2 Responses to El Narco’s dirty war

  1. Cort Greene says:

    I understand what you are saying but the degree of difference is not that much. Good cop/Bad cop, both are lackeys for US imperialism and will drive a stake into the Bolivarian revolution as soon as they can. A grand error in foreign policy by the government of Venezuela, they have made a few. Certainly is not a socialist foreign policy of proletarian internationalism.

  2. Peter Lackowski says:

    An analysis that I have heard makes the conflict between Uribe and Santos more understandable: that they represent two distinct branches of the Colombian oligarchy.

    Uribe’s base is in the narco-trafficking business, which ultimately means he is much more closely tied to the US and its strategy of masking its military penetration of Latin America with a fake war on drugs while collaborating with narcos to keep the drug trade alive and well. The war on the FARC and ELN is an essential element of this strategy.

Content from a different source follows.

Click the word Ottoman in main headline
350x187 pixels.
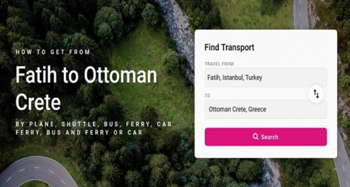tap(120, 75)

    The other branch of the Colombian oligarchy is more involved in traditional methods of getting rich: squeezing the blood out of peasants and buying and selling what they produce. These people have an interest in peace in the country, and they also are very aware that Venezuela is one of the best trading partners that Colombia has. Thus even though they would be delighted to see Chavismo eliminated from Venezuela, they are happy to sell things to whoever can keep the trade flowing.

    If this analysis is correct it would explain the difference between the Uribe and Santos and provide the basis for a strategic response to their conflict.